チェーンは、1 つ以上の単一軸またはフリーフォームパン領域を含む単一軸コンテンツ領域内でのパンに使用されます (タッチ接触がこれらの子領域の 1 つ内にある場合)。 子領域のパンニング境界に特定の方向に達すると、親領域で同じ方向にパンニングが開始されます。

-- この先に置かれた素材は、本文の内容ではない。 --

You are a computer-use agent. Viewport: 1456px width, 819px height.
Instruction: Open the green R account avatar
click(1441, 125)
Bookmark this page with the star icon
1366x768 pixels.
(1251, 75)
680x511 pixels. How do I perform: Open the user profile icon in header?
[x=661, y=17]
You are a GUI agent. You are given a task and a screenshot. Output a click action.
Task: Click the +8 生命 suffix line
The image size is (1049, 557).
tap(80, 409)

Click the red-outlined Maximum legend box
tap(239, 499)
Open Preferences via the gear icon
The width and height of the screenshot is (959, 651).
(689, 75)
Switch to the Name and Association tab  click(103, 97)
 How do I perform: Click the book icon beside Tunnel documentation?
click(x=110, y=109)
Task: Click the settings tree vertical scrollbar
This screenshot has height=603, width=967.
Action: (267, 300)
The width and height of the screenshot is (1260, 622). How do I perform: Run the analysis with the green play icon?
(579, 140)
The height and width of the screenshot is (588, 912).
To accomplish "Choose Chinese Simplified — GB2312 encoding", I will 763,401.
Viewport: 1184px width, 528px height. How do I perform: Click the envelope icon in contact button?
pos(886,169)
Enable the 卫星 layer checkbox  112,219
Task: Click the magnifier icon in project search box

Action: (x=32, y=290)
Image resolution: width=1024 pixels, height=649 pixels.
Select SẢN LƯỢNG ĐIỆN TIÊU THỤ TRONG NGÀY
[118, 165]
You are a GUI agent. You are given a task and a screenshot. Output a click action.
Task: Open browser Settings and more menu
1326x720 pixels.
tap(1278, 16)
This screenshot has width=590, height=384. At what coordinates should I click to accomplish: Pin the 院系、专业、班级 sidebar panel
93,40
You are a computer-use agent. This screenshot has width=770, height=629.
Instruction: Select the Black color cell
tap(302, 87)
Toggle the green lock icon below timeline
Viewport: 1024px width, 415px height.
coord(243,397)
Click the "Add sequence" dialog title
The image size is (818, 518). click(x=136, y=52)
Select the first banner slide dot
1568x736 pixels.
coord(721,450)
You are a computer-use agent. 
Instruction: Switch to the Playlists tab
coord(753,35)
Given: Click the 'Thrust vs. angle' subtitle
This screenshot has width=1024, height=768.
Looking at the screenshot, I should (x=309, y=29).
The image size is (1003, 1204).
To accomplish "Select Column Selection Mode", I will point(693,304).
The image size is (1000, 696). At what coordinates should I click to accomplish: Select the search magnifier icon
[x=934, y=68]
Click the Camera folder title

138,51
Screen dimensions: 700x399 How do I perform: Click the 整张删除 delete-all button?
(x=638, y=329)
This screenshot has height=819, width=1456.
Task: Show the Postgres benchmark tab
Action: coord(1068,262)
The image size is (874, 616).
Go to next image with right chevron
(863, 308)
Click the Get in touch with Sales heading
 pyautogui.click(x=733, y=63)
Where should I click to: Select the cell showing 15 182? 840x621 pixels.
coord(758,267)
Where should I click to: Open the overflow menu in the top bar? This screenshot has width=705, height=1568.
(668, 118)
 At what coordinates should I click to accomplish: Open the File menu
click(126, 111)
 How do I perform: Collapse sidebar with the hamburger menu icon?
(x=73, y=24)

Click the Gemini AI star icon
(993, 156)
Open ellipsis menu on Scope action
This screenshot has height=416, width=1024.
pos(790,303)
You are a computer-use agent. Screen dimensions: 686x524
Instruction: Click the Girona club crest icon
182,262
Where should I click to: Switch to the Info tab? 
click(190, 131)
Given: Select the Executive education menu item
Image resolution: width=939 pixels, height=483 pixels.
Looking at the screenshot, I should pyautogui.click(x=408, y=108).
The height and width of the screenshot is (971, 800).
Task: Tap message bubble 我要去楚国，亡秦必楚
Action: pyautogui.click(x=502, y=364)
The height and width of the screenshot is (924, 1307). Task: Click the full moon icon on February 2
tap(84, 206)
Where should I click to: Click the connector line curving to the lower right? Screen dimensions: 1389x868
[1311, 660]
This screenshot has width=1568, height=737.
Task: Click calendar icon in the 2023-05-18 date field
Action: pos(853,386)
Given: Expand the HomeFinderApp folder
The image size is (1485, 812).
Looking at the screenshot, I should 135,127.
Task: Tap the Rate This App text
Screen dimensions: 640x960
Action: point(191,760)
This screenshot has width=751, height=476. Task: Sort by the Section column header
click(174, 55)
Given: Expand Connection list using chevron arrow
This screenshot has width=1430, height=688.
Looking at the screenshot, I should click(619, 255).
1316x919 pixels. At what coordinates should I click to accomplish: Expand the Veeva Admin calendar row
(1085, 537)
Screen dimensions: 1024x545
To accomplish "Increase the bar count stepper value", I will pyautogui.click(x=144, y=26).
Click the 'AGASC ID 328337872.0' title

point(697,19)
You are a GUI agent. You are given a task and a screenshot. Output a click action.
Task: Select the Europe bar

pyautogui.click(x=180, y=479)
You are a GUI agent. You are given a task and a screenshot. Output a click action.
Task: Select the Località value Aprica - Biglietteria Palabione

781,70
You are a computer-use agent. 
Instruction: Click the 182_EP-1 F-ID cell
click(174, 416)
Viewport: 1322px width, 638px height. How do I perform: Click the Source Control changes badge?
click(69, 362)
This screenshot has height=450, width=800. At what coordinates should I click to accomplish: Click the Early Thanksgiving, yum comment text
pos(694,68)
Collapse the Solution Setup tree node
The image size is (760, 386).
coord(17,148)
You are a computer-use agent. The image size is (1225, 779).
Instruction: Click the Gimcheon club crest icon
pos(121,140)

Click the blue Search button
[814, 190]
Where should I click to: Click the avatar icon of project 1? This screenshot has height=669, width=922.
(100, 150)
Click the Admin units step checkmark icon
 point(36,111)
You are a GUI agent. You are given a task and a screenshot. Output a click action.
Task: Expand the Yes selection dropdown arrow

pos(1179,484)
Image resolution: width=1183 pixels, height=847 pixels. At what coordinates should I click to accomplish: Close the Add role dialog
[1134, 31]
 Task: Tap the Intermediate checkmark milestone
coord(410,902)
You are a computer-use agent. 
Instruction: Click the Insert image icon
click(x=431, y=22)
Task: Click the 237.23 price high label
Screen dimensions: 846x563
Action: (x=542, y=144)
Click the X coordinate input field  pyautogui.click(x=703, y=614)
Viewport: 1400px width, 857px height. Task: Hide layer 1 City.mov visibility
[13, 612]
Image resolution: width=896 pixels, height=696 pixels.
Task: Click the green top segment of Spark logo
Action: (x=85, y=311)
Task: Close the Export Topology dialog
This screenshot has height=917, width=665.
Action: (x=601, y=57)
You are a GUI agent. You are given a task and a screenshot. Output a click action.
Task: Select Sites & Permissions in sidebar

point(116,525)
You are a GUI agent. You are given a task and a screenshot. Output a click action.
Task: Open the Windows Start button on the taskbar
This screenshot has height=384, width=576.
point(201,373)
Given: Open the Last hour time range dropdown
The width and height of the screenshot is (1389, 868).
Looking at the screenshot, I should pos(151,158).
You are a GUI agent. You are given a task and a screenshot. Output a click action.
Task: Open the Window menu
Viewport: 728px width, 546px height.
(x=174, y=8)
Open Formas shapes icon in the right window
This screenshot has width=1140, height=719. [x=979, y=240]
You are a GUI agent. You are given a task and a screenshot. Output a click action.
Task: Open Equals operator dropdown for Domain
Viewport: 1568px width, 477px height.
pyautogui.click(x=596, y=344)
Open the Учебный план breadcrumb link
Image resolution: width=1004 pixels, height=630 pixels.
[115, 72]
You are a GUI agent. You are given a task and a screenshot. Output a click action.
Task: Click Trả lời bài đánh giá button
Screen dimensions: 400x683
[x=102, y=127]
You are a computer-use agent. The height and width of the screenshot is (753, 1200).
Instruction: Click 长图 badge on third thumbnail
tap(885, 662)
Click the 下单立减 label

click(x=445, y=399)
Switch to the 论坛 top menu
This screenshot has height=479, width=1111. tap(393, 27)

パン可能領域が別のパン可能領域内に入れ子になっている場合は、コンテナーと埋め込みコンテンツの間に十分な領域を指定することが重要です。 次の図では、1 つのパン可能領域が別のパン可能領域の内側に配置され、それぞれが垂直方向に移動します。 ユーザーが各リージョンで移動するための十分な領域があります。

埋め込み可能なパンニング領域を示す画像。

次の図に示すように、十分な領域がないと、埋め込まれたパン可能領域がコンテナー内のパンを妨げ、1 つ以上のパン可能領域で意図しないパンが発生する可能性があります。

埋め込まれたパンが可能な領域の余白が不十分な画像。

このガイダンスは、フォト アルバムやマッピング アプリなど、個々の画像またはマップ内で制約のないパンをサポートしながら、アルバム内 (前または次の画像) または詳細領域への単一軸パンをサポートするアプリにも役立ちます。 フリーフォームのパン画像またはマップに対応する詳細領域またはオプション領域を提供するアプリでは、イメージまたはマップの制約のないパン領域が詳細領域へのパンを妨げる可能性があるため、ページ レイアウトは詳細領域とオプション領域で始まることをお勧めします。